#### [Material to process]
:::::

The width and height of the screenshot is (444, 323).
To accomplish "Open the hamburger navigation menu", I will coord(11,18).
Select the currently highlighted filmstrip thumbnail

:::::

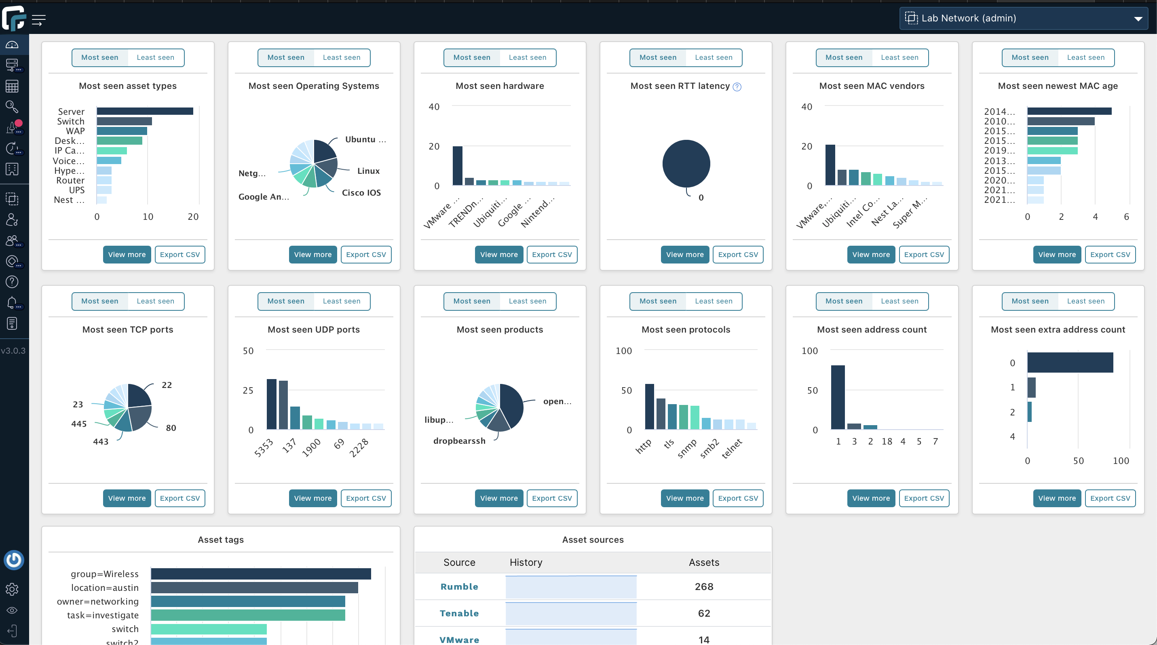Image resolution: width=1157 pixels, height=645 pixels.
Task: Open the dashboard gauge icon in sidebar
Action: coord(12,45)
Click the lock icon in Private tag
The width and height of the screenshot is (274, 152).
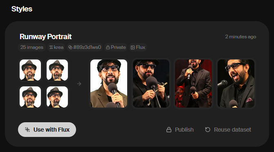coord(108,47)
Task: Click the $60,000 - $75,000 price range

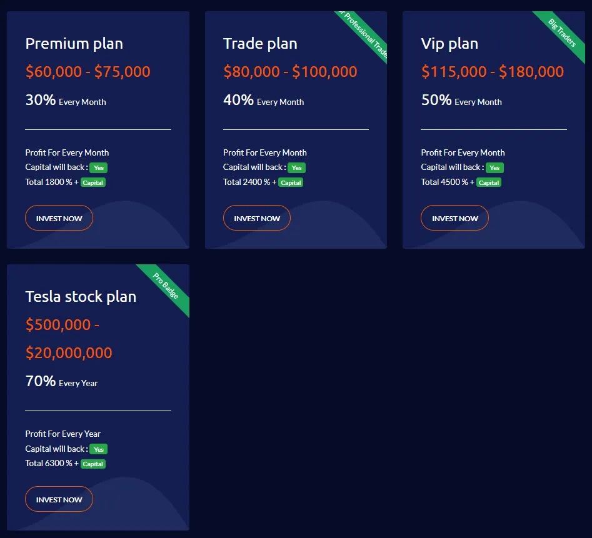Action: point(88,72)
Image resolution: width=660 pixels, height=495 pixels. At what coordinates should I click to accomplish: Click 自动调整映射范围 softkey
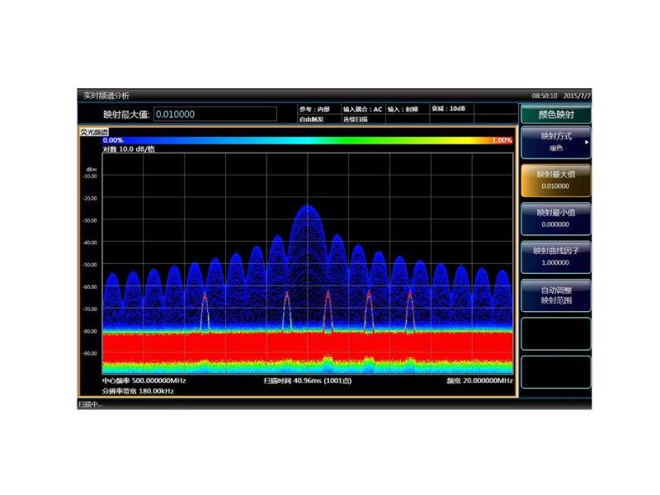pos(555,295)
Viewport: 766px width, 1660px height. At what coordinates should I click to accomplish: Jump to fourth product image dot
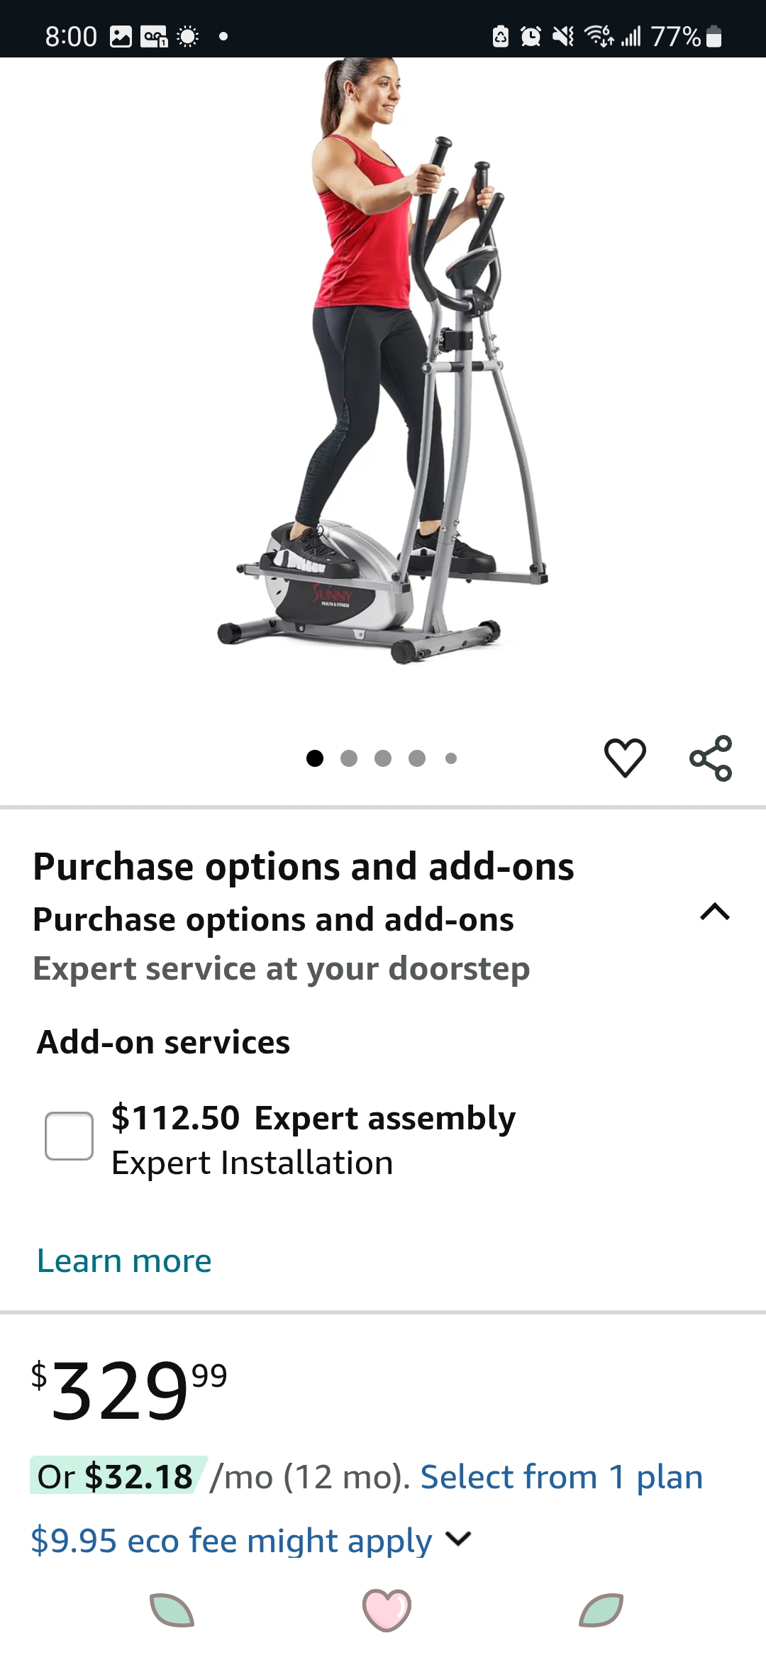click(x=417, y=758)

:::::

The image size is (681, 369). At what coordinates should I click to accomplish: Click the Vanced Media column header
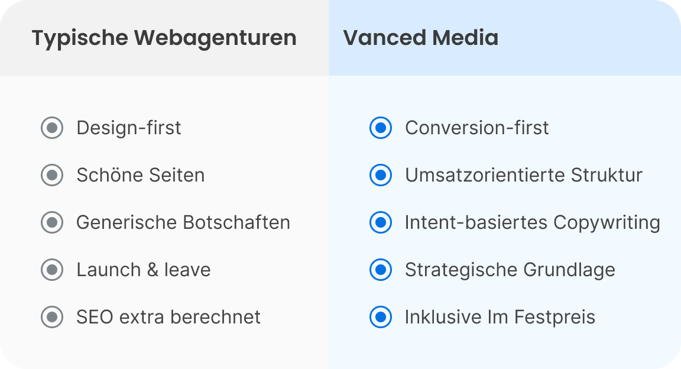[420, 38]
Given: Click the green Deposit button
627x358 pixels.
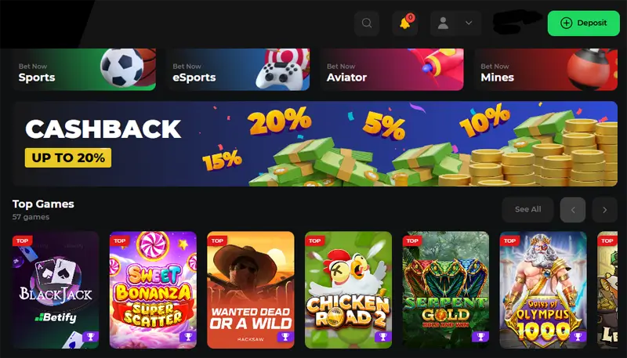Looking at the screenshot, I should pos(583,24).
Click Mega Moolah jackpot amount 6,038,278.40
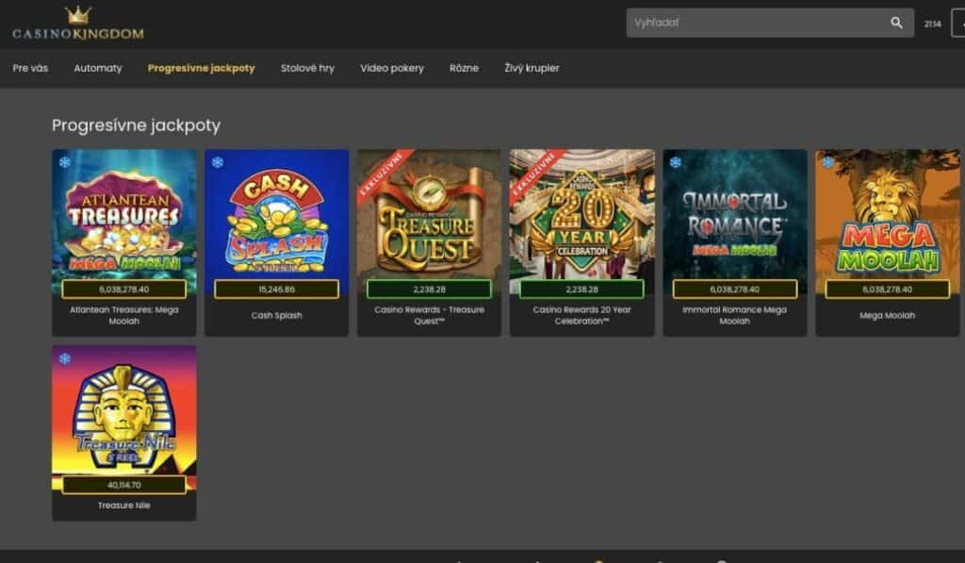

:::::

#### [Task to carry out]
Reproduce exactly, and with no other material, the lines between those holding "The width and height of the screenshot is (444, 323)." and "Select the currently", inclusive.

#### [Output below]
The width and height of the screenshot is (444, 323).
To accomplish "Open the hamburger navigation menu", I will coord(11,18).
Select the currently highlighted filmstrip thumbnail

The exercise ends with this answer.